Hollywood's top production bosses solemnly testified that movies could not realistically exclude' sex and violence, but far from inspiring juvenile crime, films often combatted it by portraying its ugly consequences, thus arousing public zeal for reform. MGM's Dore Schary argued that his Blackboard Jungle, condemned by Critic Mooring, did not "accelerate" delinquency but "insulated" against it. The family itself, testified Paramount's Y. Frank Freeman, is delinquency's chief hotbed, and "an old-fashioned hickory stick" is the remedy. Taken to task for the violence dished out in Warner's unreleased juvenile crime saga, Rebel Without Cause, Executive Producer Jack L. Warner sourly snapped: "The critics must be using radar. I haven't even seen the picture yet." Interrupting, a spectator challenged Warner to state how many of his last 30 movies showed women smoking and drinking. Sighed Warner irritably: "You must be living in a backwoods country, boy. Everybody's smoking and drinking now."

"Wild Melodrama . . ." As the testimony rambled on, industry spokesmen conjured up several novel defenses of their wares. Columbia's Jerry Wald asserted the right of U.S. moviemakers, unlike that of Soviet producers, to criticize their country's seamy side; Motion Picture Industry Councilman Lou Greenspan fell back on the Bible, where "murder, adultery, even incest are described." One movie adman piously explained, when Kefauver cited an advertisement showing two scantily clothed lovers grappling suggestively, that it could have been worse: "In the original [drawing] submitted to us they were clad only in beads. We at least put pants on the woman."

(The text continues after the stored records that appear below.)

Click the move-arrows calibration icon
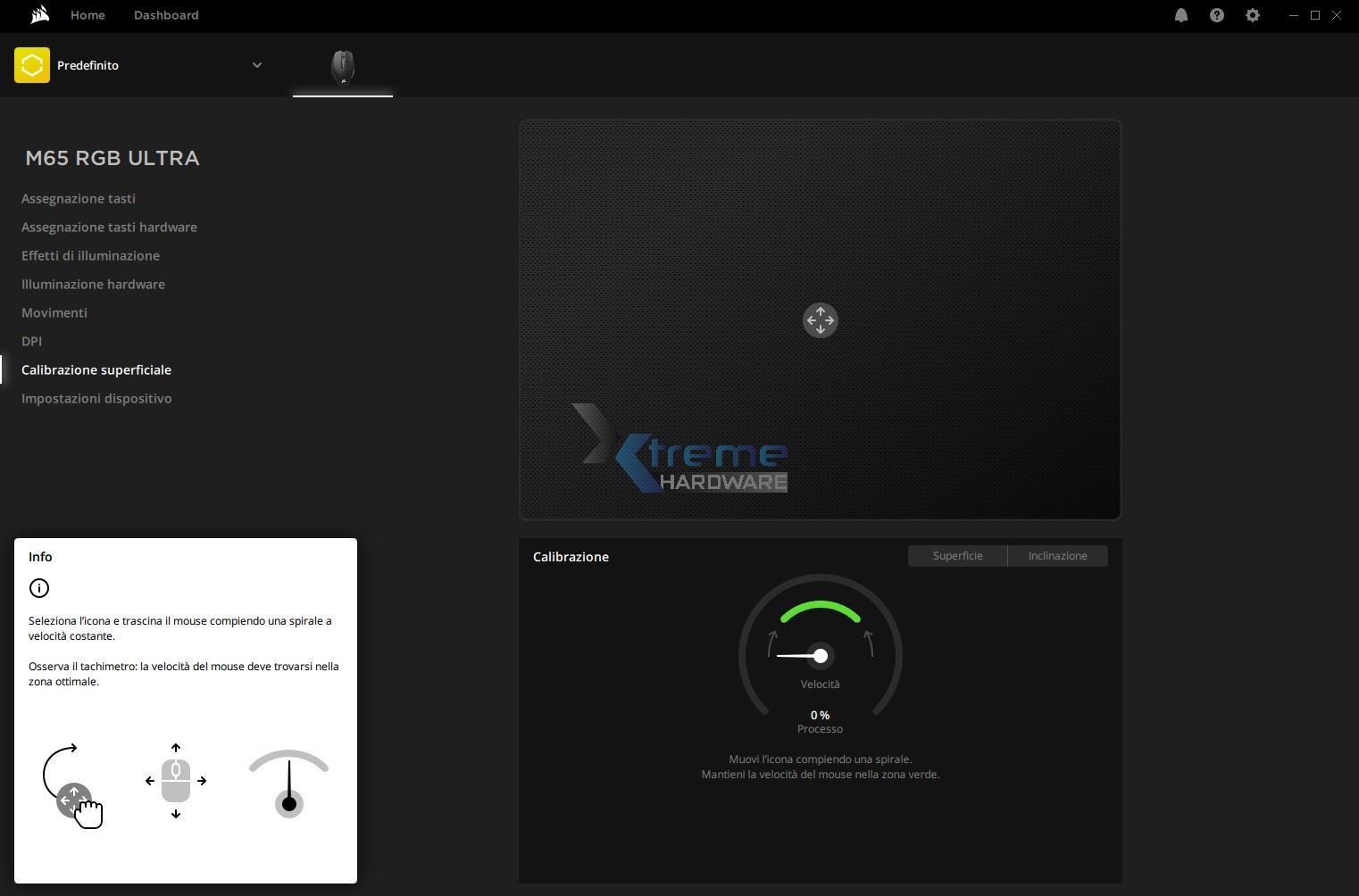This screenshot has width=1359, height=896. pyautogui.click(x=820, y=320)
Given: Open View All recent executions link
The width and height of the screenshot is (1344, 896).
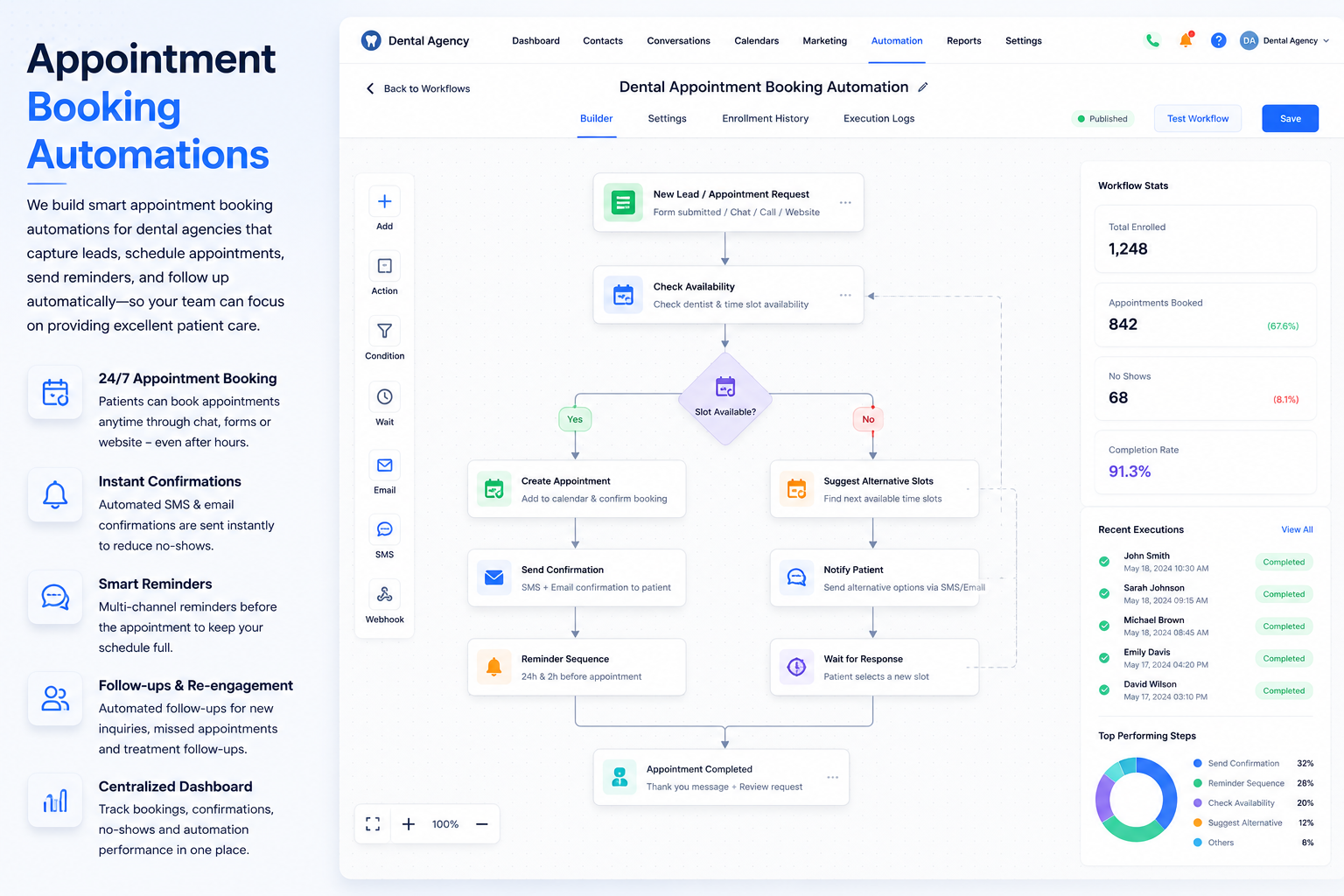Looking at the screenshot, I should click(x=1297, y=529).
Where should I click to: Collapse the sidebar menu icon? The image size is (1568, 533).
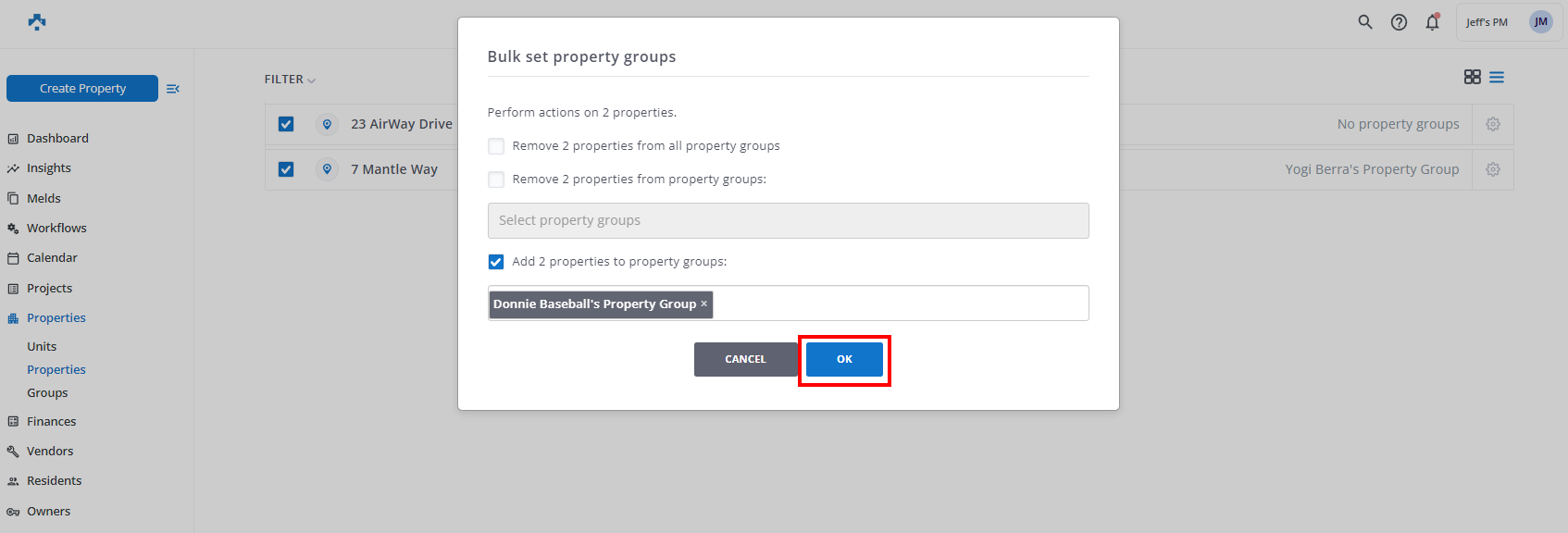(173, 89)
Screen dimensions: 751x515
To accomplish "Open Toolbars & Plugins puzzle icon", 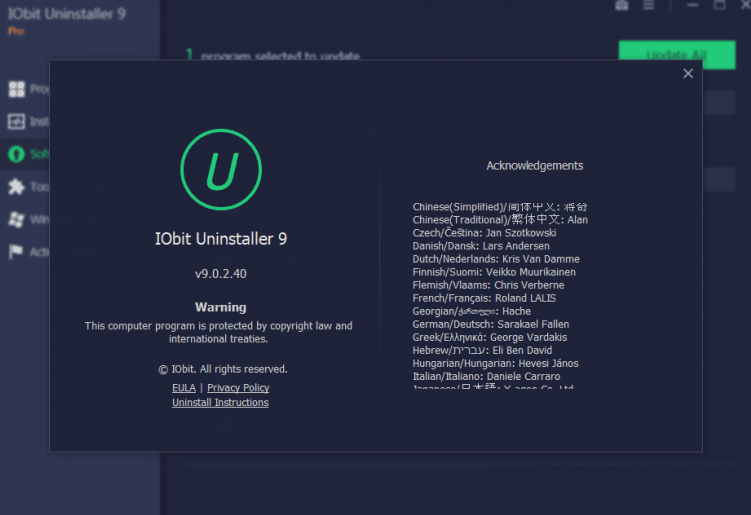I will click(16, 187).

At week's end Hollywood seemed little changed by the probe. A local theater was showing a kid gang thriller called Mad at the World, with a special prologue by none other than Senator Estes Kefauver. Most local critics gleefully panned Mad as "wild melodrama . . . frightening . . . brutal." In gentle tones. Prologuist Kefauver told newsmen between hearings: "I read the script and thought it would make a fine picture." Then the Senator, who won renown in a coonskin campaigning hat long before most folks knew much about Hollywood's Davy Crockett, moseyed off on the trail of the pornographers.